◆ **To do**
Write out all the data again, exactly as it stands.

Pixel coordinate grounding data
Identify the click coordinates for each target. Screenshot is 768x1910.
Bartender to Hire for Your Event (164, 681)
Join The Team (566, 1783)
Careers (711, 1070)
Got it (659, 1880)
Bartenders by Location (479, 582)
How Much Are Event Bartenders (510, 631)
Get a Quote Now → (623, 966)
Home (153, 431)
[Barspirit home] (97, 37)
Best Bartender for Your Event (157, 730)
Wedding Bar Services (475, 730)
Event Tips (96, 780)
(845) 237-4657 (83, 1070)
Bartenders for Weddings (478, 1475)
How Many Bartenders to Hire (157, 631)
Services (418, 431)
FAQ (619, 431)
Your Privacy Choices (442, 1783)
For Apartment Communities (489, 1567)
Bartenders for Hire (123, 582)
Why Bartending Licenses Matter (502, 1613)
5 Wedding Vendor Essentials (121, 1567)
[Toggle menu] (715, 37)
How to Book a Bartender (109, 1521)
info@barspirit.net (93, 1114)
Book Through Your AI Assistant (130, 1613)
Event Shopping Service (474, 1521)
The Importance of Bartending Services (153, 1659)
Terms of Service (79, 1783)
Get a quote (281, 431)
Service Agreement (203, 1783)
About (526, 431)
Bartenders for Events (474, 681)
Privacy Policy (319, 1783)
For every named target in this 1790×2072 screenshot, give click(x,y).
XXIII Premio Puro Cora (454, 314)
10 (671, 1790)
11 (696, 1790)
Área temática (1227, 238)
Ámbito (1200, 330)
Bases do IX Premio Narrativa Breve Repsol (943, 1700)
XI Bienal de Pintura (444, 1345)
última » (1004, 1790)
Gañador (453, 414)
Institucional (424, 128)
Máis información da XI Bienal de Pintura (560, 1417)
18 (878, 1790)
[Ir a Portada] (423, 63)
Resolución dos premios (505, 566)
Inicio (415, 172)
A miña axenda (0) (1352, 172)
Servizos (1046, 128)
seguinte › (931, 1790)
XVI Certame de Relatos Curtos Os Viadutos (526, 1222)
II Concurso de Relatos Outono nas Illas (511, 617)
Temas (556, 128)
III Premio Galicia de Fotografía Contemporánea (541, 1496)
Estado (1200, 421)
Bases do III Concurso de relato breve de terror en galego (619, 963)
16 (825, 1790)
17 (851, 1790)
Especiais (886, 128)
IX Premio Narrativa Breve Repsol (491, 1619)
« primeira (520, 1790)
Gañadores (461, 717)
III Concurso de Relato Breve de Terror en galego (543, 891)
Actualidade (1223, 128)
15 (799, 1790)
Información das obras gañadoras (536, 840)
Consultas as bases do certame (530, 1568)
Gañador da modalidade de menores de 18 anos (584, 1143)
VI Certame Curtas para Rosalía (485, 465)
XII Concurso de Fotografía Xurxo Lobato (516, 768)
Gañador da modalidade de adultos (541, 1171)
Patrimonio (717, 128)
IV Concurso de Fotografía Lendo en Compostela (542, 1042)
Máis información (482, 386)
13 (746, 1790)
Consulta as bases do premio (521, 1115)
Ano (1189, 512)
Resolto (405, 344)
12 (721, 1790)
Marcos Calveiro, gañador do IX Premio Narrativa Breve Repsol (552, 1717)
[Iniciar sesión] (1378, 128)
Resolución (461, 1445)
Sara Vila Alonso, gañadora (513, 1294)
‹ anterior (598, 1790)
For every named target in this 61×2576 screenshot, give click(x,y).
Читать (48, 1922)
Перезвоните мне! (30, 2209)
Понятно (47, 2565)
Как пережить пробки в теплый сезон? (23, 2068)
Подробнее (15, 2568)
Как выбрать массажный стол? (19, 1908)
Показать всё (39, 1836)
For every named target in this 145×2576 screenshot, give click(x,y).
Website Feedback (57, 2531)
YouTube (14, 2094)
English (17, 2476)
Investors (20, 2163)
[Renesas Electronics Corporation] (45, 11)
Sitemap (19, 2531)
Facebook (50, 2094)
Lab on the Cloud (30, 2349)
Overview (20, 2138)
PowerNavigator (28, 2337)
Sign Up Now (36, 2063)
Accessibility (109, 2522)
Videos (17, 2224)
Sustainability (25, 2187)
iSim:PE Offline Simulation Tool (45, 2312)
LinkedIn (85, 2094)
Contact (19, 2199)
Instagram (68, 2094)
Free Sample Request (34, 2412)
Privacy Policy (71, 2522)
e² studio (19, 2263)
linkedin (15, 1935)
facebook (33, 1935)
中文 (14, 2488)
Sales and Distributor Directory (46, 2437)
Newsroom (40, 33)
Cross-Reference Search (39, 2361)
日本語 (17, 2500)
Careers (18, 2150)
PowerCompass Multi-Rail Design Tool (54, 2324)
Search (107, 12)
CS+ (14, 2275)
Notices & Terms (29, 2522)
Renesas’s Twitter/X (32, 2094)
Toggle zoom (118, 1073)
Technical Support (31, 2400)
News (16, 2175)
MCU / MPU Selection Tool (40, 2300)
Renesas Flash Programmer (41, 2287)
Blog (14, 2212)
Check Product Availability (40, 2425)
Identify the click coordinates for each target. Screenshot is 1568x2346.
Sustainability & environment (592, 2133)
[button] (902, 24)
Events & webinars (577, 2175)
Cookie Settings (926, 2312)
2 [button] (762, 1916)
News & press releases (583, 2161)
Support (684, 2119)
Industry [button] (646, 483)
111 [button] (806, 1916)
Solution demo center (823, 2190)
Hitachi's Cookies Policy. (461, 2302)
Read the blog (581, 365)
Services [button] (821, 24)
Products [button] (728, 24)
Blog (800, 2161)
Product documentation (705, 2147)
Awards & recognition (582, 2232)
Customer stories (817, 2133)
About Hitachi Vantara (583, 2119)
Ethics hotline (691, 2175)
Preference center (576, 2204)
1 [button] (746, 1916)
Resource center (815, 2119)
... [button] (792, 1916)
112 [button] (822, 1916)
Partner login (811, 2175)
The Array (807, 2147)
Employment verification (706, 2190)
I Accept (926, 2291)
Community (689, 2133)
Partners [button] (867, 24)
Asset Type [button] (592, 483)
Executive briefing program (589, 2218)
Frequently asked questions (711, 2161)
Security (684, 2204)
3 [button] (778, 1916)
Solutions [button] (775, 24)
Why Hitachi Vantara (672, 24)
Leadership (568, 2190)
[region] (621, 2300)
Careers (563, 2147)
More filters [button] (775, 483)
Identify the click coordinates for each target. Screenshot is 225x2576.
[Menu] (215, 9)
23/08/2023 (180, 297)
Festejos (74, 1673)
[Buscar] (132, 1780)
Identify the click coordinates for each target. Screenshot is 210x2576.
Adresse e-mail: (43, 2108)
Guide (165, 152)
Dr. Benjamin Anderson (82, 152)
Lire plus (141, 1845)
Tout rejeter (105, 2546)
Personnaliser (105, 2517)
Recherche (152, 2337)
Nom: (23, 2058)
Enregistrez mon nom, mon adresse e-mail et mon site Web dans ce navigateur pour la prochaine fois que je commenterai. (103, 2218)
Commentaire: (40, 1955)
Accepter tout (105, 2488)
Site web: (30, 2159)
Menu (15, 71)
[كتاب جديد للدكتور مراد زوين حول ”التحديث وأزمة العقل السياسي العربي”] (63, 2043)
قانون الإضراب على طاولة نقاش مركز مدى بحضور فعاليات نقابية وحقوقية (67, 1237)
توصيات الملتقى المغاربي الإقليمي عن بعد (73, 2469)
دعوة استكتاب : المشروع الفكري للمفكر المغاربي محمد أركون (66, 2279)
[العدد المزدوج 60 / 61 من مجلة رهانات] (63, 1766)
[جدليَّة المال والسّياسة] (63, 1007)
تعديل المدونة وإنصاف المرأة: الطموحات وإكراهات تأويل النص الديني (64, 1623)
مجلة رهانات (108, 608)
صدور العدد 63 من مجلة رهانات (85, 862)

◆ **Expected answer**
Identify the click coordinates for each target. Screenshot is 768x1910.
Bartender to Hire for Your Event (164, 681)
Join The Team (566, 1783)
Careers (711, 1070)
Got it (659, 1880)
Bartenders by Location (479, 582)
How Much Are Event Bartenders (510, 631)
Get a Quote Now → (623, 966)
Home (153, 431)
[Barspirit home] (97, 37)
Best Bartender for Your Event (157, 730)
Wedding Bar Services (475, 730)
Event Tips (96, 780)
(845) 237-4657 (83, 1070)
Bartenders for Weddings (478, 1475)
How Many Bartenders to Hire (157, 631)
Services (418, 431)
FAQ (619, 431)
Your Privacy Choices (442, 1783)
For Apartment Communities (489, 1567)
Bartenders for Hire (123, 582)
Why Bartending Licenses Matter (502, 1613)
5 Wedding Vendor Essentials (121, 1567)
[Toggle menu] (715, 37)
How to Book a Bartender (109, 1521)
info@barspirit.net (93, 1114)
Book Through Your AI Assistant (130, 1613)
Event Shopping Service (474, 1521)
The Importance of Bartending Services (153, 1659)
Terms of Service (79, 1783)
Get a quote (281, 431)
Service Agreement (203, 1783)
About (526, 431)
Bartenders for Events (474, 681)
Privacy Policy (319, 1783)
For every named target in this 1790×2072 screenshot, give click(x,y).
XXIII Premio Puro Cora (454, 314)
10 (671, 1790)
11 (696, 1790)
Área temática (1227, 238)
Ámbito (1200, 330)
Bases do IX Premio Narrativa Breve Repsol (943, 1700)
XI Bienal de Pintura (444, 1345)
última » (1004, 1790)
Gañador (453, 414)
Institucional (424, 128)
Máis información da XI Bienal de Pintura (560, 1417)
18 (878, 1790)
[Ir a Portada] (423, 63)
Resolución dos premios (505, 566)
Inicio (415, 172)
A miña axenda (0) (1352, 172)
Servizos (1046, 128)
seguinte › (931, 1790)
XVI Certame de Relatos Curtos Os Viadutos (526, 1222)
II Concurso de Relatos Outono nas Illas (511, 617)
Temas (556, 128)
III Premio Galicia de Fotografía Contemporánea (541, 1496)
Estado (1200, 421)
Bases do III Concurso de relato breve de terror en galego (619, 963)
16 (825, 1790)
17 (851, 1790)
Especiais (886, 128)
IX Premio Narrativa Breve Repsol (491, 1619)
« primeira (520, 1790)
Gañadores (461, 717)
III Concurso de Relato Breve de Terror en galego (543, 891)
Actualidade (1223, 128)
15 (799, 1790)
Información das obras gañadoras (536, 840)
Consultas as bases do certame (530, 1568)
Gañador da modalidade de menores de 18 anos (584, 1143)
VI Certame Curtas para Rosalía (485, 465)
XII Concurso de Fotografía Xurxo Lobato (516, 768)
Gañador da modalidade de adultos (541, 1171)
Patrimonio (717, 128)
IV Concurso de Fotografía Lendo en Compostela (542, 1042)
Máis información (482, 386)
13 (746, 1790)
Consulta as bases do premio (521, 1115)
Ano (1189, 512)
Resolto (405, 344)
12 (721, 1790)
Marcos Calveiro, gañador do IX Premio Narrativa Breve Repsol (552, 1717)
[Iniciar sesión] (1378, 128)
Resolución (461, 1445)
Sara Vila Alonso, gañadora (513, 1294)
‹ anterior (598, 1790)
For every named target in this 61×2576 screenshot, give click(x,y).
Читать (48, 1922)
Перезвоните мне! (30, 2209)
Понятно (47, 2565)
Как пережить пробки в теплый сезон? (23, 2068)
Подробнее (15, 2568)
Как выбрать массажный стол? (19, 1908)
Показать всё (39, 1836)
For every named target in this 145×2576 screenshot, give click(x,y).
Website Feedback (57, 2531)
YouTube (14, 2094)
English (17, 2476)
Investors (20, 2163)
[Renesas Electronics Corporation] (45, 11)
Sitemap (19, 2531)
Facebook (50, 2094)
Lab on the Cloud (30, 2349)
Overview (20, 2138)
PowerNavigator (28, 2337)
Sign Up Now (36, 2063)
Accessibility (109, 2522)
Videos (17, 2224)
Sustainability (25, 2187)
iSim:PE Offline Simulation Tool (45, 2312)
LinkedIn (85, 2094)
Contact (19, 2199)
Instagram (68, 2094)
Free Sample Request (34, 2412)
Privacy Policy (71, 2522)
e² studio (19, 2263)
linkedin (15, 1935)
facebook (33, 1935)
中文 (14, 2488)
Sales and Distributor Directory (46, 2437)
Newsroom (40, 33)
Cross-Reference Search (39, 2361)
日本語 (17, 2500)
Careers (18, 2150)
PowerCompass Multi-Rail Design Tool (54, 2324)
Search (107, 12)
CS+ (14, 2275)
Notices & Terms (29, 2522)
Renesas’s Twitter/X (32, 2094)
Toggle zoom (118, 1073)
Technical Support (31, 2400)
News (16, 2175)
MCU / MPU Selection Tool (40, 2300)
Renesas Flash Programmer (41, 2287)
Blog (14, 2212)
Check Product Availability (40, 2425)
Identify the click coordinates for each target. Screenshot is 1568x2346.
Sustainability & environment (592, 2133)
[button] (902, 24)
Events & webinars (577, 2175)
Cookie Settings (926, 2312)
2 [button] (762, 1916)
News & press releases (583, 2161)
Support (684, 2119)
Industry [button] (646, 483)
111 [button] (806, 1916)
Solution demo center (823, 2190)
Hitachi's Cookies Policy. (461, 2302)
Read the blog (581, 365)
Services [button] (821, 24)
Products [button] (728, 24)
Blog (800, 2161)
Product documentation (705, 2147)
Awards & recognition (582, 2232)
Customer stories (817, 2133)
About Hitachi Vantara (583, 2119)
Ethics hotline (691, 2175)
Preference center (576, 2204)
1 [button] (746, 1916)
Resource center (815, 2119)
... [button] (792, 1916)
112 [button] (822, 1916)
Partner login (811, 2175)
The Array (807, 2147)
Employment verification (706, 2190)
I Accept (926, 2291)
Community (689, 2133)
Partners [button] (867, 24)
Asset Type [button] (592, 483)
Executive briefing program (589, 2218)
Frequently asked questions (711, 2161)
Security (684, 2204)
3 [button] (778, 1916)
Solutions [button] (775, 24)
Why Hitachi Vantara (672, 24)
Leadership (568, 2190)
[region] (621, 2300)
Careers (563, 2147)
More filters [button] (775, 483)
Identify the click coordinates for each target. Screenshot is 225x2576.
[Menu] (215, 9)
23/08/2023 (180, 297)
Festejos (74, 1673)
[Buscar] (132, 1780)
Identify the click coordinates for each target. Screenshot is 210x2576.
Adresse e-mail: (43, 2108)
Guide (165, 152)
Dr. Benjamin Anderson (82, 152)
Lire plus (141, 1845)
Tout rejeter (105, 2546)
Personnaliser (105, 2517)
Recherche (152, 2337)
Nom: (23, 2058)
Enregistrez mon nom, mon adresse e-mail et mon site Web dans ce navigateur pour la prochaine fois que je commenterai. (103, 2218)
Commentaire: (40, 1955)
Accepter tout (105, 2488)
Site web: (30, 2159)
Menu (15, 71)
[كتاب جديد للدكتور مراد زوين حول ”التحديث وأزمة العقل السياسي العربي”] (63, 2043)
قانون الإضراب على طاولة نقاش مركز مدى بحضور فعاليات نقابية وحقوقية (67, 1237)
توصيات الملتقى المغاربي الإقليمي عن بعد (73, 2469)
دعوة استكتاب : المشروع الفكري للمفكر المغاربي محمد أركون (66, 2279)
[العدد المزدوج 60 / 61 من مجلة رهانات] (63, 1766)
[جدليَّة المال والسّياسة] (63, 1007)
تعديل المدونة وإنصاف المرأة: الطموحات وإكراهات تأويل النص الديني (64, 1623)
مجلة رهانات (108, 608)
صدور العدد 63 من مجلة رهانات (85, 862)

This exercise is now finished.